Ma il cambiamento potrebbe finalmente arrivare. Le sanzioni dell'UE contro i ministri israeliani estremisti Itamar Ben-Gvir e Bezalel Smotrich non avverranno perché richiedono l'approvazione unanime, cosa impossibile. Tuttavia, è lo stato israeliano che dovrebbe essere ritenuto responsabile, non solo i singoli ministri. Una mossa molto più significativa – che il servizio legale dell'UE afferma richiederebbe solo una maggioranza qualificata – sarebbe quella di vietare le importazioni dagli insediamenti israeliani illegali in Cisgiordania occupata. Una maggioranza di stati membri già la sostiene. Altri, come l'Italia, che un tempo si opponeva, hanno segnalato un possibile cambiamento.
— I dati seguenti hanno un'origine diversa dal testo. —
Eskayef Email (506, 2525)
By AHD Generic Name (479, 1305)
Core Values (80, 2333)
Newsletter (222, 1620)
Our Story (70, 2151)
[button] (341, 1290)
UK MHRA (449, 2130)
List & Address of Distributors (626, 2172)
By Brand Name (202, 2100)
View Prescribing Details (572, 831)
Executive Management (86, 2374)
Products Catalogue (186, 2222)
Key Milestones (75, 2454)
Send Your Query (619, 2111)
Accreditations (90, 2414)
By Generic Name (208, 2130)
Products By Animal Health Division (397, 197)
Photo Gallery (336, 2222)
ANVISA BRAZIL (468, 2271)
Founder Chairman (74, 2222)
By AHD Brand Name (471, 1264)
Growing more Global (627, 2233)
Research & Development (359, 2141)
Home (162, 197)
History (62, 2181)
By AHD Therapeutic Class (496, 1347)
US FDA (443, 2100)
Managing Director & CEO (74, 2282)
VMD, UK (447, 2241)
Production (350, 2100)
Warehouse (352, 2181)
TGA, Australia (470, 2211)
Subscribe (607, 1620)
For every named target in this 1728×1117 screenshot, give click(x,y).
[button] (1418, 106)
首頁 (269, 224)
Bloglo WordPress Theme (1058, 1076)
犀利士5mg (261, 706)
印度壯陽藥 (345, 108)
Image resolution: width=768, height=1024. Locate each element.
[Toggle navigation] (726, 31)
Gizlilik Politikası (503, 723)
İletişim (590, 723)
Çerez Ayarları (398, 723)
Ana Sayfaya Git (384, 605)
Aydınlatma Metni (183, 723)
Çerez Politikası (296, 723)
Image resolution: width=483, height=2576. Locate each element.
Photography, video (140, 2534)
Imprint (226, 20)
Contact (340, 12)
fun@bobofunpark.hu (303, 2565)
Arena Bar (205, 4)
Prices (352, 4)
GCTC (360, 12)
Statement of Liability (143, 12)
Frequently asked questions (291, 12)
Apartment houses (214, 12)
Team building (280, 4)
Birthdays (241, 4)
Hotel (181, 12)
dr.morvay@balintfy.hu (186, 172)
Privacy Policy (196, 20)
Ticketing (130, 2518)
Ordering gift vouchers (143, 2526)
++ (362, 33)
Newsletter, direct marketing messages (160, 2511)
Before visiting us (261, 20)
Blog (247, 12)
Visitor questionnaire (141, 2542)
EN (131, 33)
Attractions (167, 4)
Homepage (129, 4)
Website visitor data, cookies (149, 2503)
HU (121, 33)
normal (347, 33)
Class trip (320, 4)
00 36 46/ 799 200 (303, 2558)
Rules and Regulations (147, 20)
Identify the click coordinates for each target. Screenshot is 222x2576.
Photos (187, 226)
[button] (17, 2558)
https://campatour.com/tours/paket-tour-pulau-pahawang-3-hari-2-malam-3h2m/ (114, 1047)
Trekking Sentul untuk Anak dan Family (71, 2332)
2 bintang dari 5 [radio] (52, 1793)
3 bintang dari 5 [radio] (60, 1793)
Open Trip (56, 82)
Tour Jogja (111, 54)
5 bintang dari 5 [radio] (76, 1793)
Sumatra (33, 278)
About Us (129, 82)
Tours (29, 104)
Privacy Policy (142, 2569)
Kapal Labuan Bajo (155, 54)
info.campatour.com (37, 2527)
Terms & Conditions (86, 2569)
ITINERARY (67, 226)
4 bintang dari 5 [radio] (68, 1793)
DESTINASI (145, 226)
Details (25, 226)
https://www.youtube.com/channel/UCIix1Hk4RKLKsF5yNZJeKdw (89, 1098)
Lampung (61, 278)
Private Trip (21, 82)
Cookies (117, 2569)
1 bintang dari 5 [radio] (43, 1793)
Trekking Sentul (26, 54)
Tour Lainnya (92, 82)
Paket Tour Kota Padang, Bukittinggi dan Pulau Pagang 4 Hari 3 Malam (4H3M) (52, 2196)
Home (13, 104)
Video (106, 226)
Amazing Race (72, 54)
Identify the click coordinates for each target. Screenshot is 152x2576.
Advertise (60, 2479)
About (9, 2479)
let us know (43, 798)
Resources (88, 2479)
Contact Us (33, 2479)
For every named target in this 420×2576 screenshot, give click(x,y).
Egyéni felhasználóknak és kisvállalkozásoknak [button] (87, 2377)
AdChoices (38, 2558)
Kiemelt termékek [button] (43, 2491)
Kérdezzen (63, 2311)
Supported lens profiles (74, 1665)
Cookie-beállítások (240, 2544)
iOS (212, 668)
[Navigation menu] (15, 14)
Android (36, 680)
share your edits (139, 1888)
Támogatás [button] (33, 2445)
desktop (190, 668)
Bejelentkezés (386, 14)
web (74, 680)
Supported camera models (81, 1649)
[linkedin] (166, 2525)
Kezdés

La Germania rimane l'unico grande paese contrario, sostenendo che vietare il commercio con gli insediamenti sarebbe come la discriminazione nazista contro gli ebrei. Questa argomentazione è oltraggiosa, suggerendo una falsa equivalenza tra gli odierni insediamenti israeliani illegali e il popolo ebraico perseguitato nella Germania degli anni '30.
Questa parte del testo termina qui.